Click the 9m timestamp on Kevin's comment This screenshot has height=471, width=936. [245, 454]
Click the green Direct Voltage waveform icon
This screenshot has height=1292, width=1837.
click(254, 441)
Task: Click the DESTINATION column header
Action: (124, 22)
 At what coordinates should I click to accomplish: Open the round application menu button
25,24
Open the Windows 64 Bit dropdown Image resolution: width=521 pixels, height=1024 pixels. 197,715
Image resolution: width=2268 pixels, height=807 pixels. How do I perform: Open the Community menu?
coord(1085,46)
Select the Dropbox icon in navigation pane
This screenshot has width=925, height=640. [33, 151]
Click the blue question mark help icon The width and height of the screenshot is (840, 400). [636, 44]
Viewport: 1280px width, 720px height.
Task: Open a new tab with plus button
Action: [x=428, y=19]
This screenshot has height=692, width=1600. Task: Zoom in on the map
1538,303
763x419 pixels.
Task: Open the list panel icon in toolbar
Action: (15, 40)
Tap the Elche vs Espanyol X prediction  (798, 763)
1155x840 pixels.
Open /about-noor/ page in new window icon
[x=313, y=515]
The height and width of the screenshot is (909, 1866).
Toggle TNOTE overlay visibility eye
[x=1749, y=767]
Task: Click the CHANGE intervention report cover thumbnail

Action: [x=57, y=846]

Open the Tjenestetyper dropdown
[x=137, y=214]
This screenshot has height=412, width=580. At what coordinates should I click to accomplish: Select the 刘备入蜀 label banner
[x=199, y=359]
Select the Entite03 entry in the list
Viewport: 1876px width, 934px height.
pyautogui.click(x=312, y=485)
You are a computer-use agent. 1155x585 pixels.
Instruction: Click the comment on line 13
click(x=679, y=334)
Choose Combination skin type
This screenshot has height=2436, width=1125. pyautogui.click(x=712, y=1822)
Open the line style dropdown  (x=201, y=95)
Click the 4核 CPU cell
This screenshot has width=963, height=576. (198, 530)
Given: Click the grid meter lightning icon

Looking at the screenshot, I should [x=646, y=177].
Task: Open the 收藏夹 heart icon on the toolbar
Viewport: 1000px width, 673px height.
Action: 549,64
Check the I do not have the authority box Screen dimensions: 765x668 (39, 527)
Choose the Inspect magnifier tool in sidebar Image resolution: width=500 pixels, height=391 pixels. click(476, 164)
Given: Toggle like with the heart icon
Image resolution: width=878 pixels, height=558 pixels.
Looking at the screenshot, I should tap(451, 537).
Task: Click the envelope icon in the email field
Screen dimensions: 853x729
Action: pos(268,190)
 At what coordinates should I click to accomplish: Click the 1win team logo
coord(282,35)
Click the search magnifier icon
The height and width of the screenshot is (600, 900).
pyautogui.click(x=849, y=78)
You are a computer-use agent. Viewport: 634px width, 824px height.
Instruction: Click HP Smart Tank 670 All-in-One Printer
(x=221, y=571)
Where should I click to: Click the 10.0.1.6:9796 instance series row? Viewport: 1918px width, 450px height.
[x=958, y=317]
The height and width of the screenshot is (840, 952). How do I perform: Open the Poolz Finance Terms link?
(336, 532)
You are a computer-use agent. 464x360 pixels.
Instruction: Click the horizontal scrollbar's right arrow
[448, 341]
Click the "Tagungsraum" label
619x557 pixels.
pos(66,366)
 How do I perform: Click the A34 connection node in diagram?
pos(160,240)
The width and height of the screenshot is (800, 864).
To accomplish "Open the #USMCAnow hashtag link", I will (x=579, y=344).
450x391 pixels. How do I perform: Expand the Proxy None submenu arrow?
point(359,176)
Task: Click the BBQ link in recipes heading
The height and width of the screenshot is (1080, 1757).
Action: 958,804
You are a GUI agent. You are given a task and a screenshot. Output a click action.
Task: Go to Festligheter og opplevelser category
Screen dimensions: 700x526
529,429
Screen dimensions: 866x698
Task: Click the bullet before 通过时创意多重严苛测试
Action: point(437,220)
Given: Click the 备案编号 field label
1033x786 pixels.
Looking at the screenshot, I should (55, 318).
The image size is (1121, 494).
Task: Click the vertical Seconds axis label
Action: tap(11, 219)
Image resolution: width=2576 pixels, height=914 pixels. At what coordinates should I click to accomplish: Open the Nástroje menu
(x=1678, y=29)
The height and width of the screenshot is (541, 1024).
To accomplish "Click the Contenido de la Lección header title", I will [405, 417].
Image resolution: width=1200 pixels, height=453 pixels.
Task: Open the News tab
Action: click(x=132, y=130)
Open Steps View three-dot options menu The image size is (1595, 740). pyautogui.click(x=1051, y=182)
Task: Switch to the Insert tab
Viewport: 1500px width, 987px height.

= = = =

■ **Task directions**:
Your answer must be one number: the count of lines in the entries that contain the string "field".

■ **Written solution**:
2